* _PROBLEM TO SOLVE_
Give the records again exactly, but drop the pictures.

Dataset items:
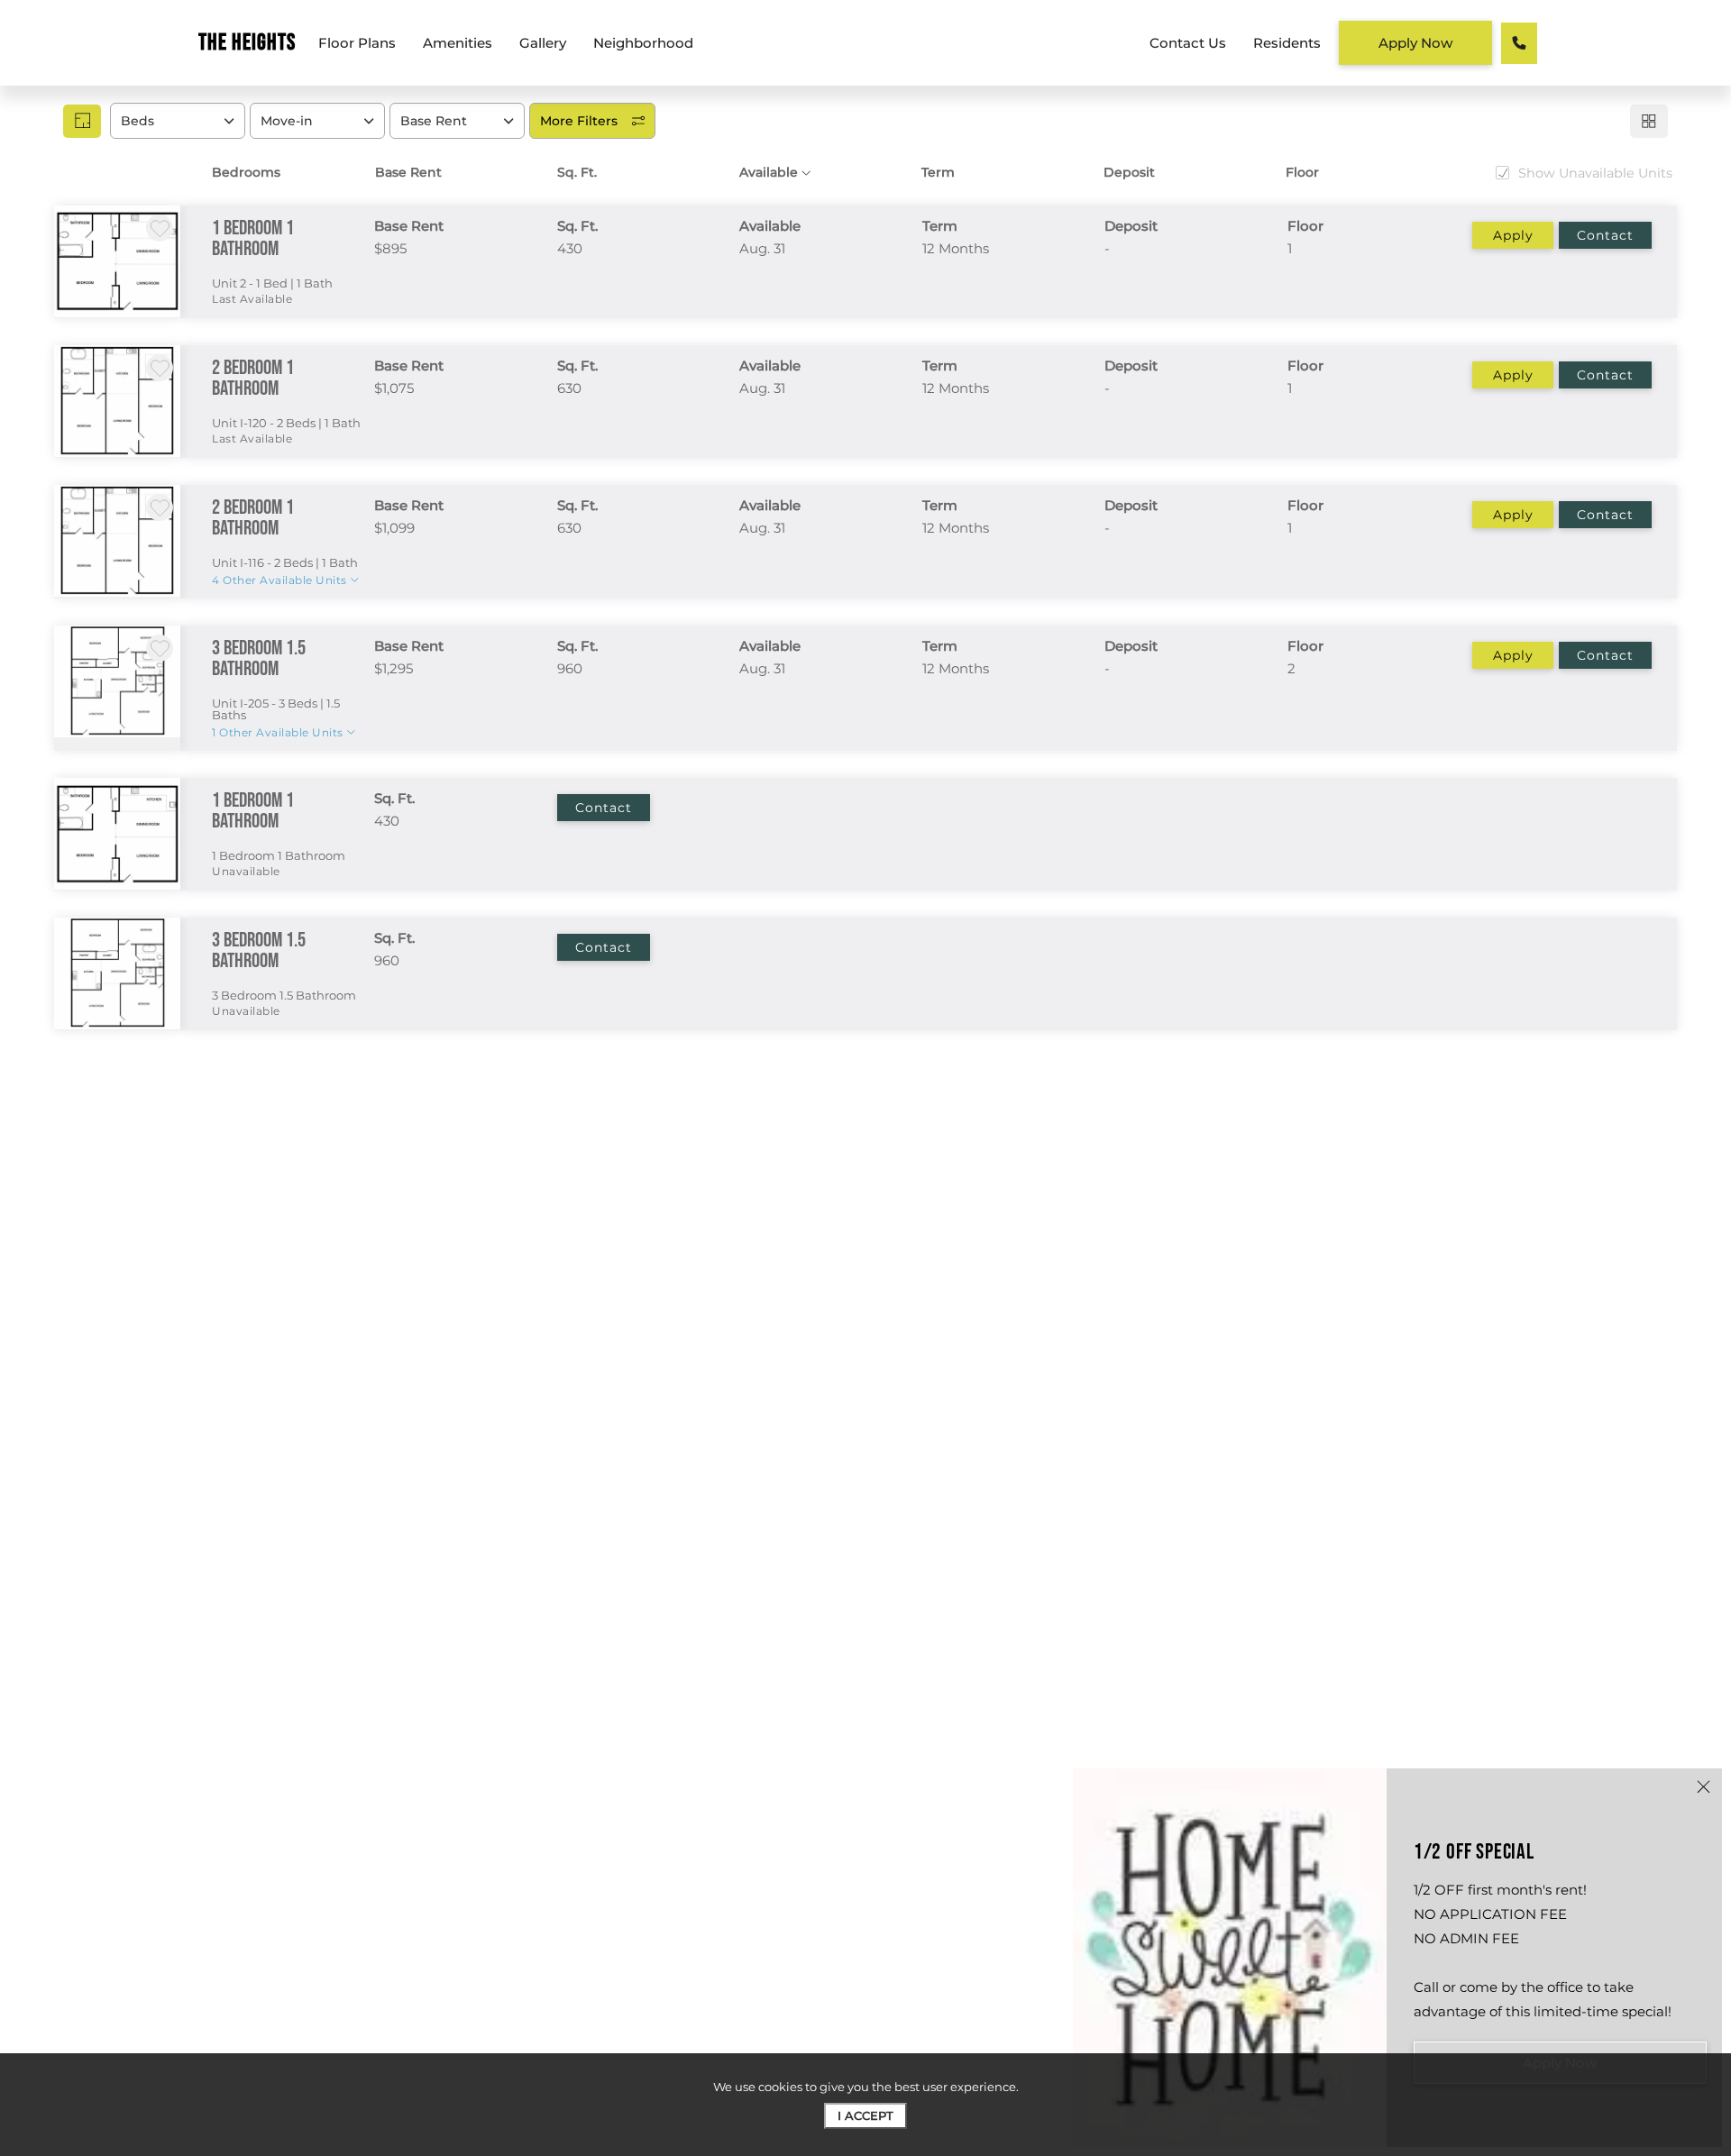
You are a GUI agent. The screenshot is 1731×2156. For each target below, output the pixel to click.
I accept (865, 2115)
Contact (1605, 235)
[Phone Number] (1519, 43)
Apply (1513, 235)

* _EXPECTED ANSWER_
You are a GUI agent. The screenshot is 1731×2156. For each target below, output the pixel to click.
I accept (865, 2115)
Contact (1605, 235)
[Phone Number] (1519, 43)
Apply (1513, 235)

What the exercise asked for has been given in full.